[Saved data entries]
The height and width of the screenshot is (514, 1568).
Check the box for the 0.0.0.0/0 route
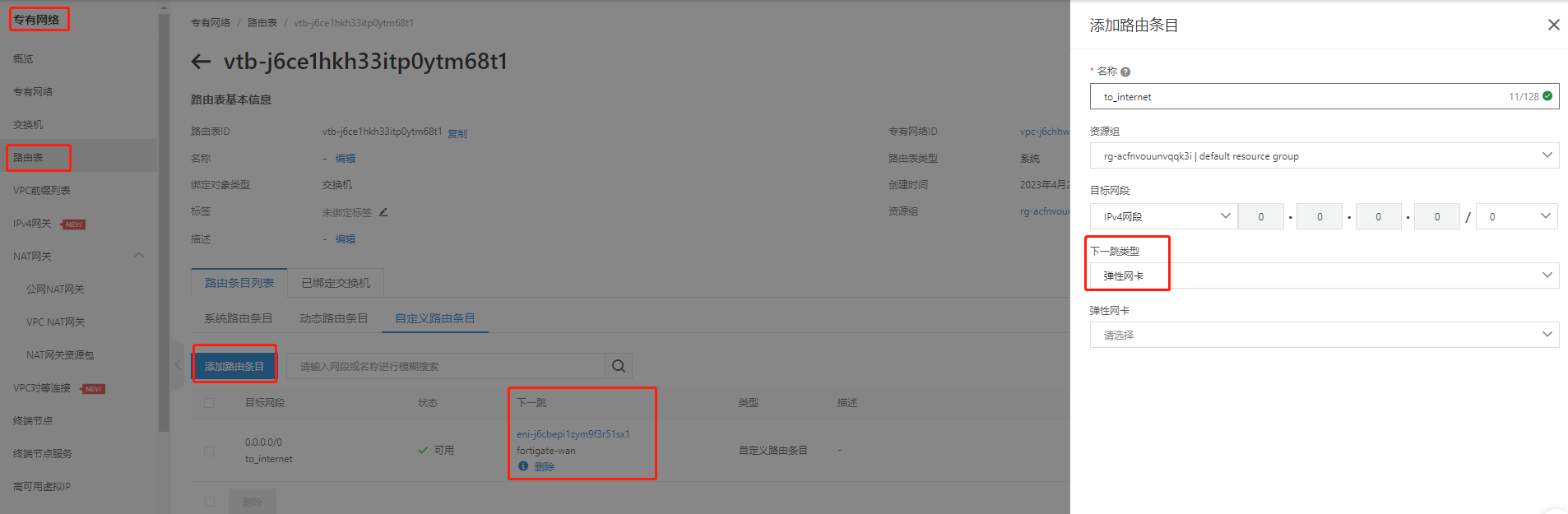[x=209, y=451]
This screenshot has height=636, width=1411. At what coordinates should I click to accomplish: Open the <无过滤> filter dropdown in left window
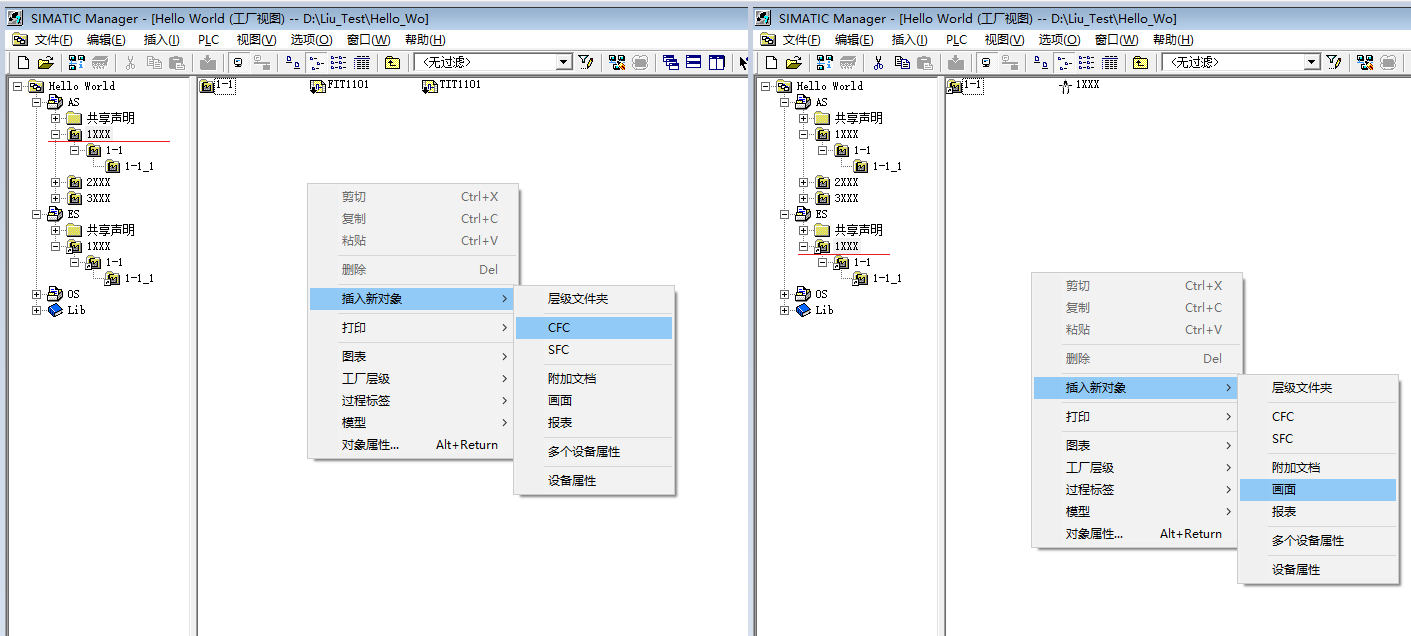point(563,62)
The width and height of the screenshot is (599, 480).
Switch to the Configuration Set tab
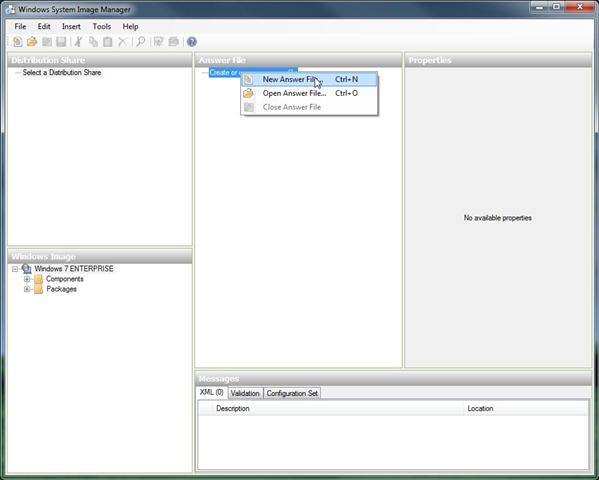(x=292, y=393)
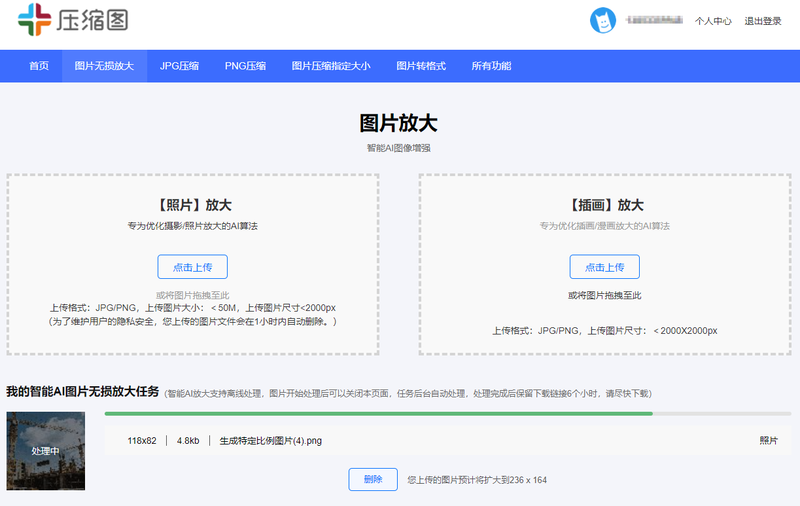Click the file name 生成特定比例图片(4).png

click(270, 441)
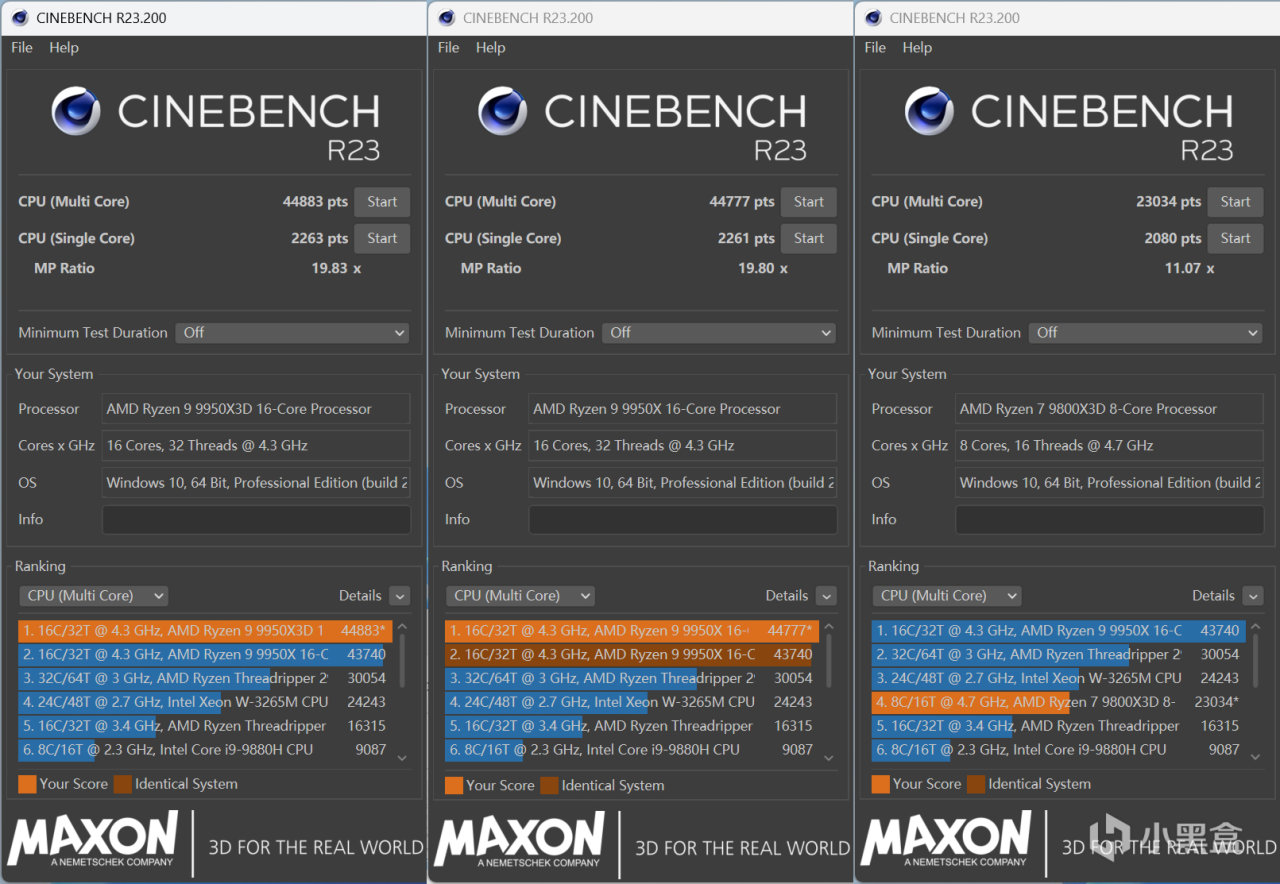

YOUR TASK:
Every line above must appear in the answer unchanged, and no picture may appear in it.

COMPLETED EXERCISE:
The height and width of the screenshot is (514, 1568).
Check the box for the 0.0.0.0/0 route
[x=209, y=451]
This screenshot has height=636, width=1411. At what coordinates should I click to accomplish: Open the <无过滤> filter dropdown in left window
point(563,62)
The width and height of the screenshot is (599, 480).
Switch to the Configuration Set tab
(x=292, y=393)
Click the file name 生成特定比例图片(4).png

click(270, 441)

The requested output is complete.